Questions and Answers

Are there any special rules or compliance issues regarding owner occupied consumer mortgages with balloon payments at maturity?

Here are some issues that occur to us. 

First, some states (particularly states with the Uniform Consumer Credit Code) give the consumer the right to refinance the balloon payment under the same terms as the original obligation if the balloon payment is more than twice the average of the preceding payments. 

Second, a mortgage with a balloon payment is considered an alternative mortgage transaction under the federal Alternative Mortgage Transaction Parity Act.  This act is intended to give parity to state-chartered institutions in the ability to offer alternative mortgage transactions.  An alternative mortgage transaction under this act is basically an adjustable-rate mortgage or a mortgage with a balloon payment.  The federal law says that state-chartered banks can make alternative mortgage transactions relying on the regulation of the Office of the Comptroller of the Currency; state-chartered savings associations can make alternative mortgage transactions relying on the regulation of the Office of Thrift Supervision; state-chartered credit unions can make alternative mortgage transactions relying on the regulation of the National Credit Union Administration. 
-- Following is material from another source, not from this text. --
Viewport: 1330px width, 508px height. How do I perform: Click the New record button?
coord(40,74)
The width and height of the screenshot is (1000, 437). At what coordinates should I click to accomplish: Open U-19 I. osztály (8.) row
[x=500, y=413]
Third, Regulations Z includes within the term "variable-rate transaction" the following: 

Renewable balloon-payment instruments where the creditor is both unconditionally obligated to renew the balloon-payment loan at the consumer's option (or is obligated to renew subject to conditions within the consumer's control) and has the option of increasing the interest-rate at the time of renewal. 

The fact that Regulation Z treats these balloon loans as having a variable rate means that these loans are subject to special disclosure and calculation requirements.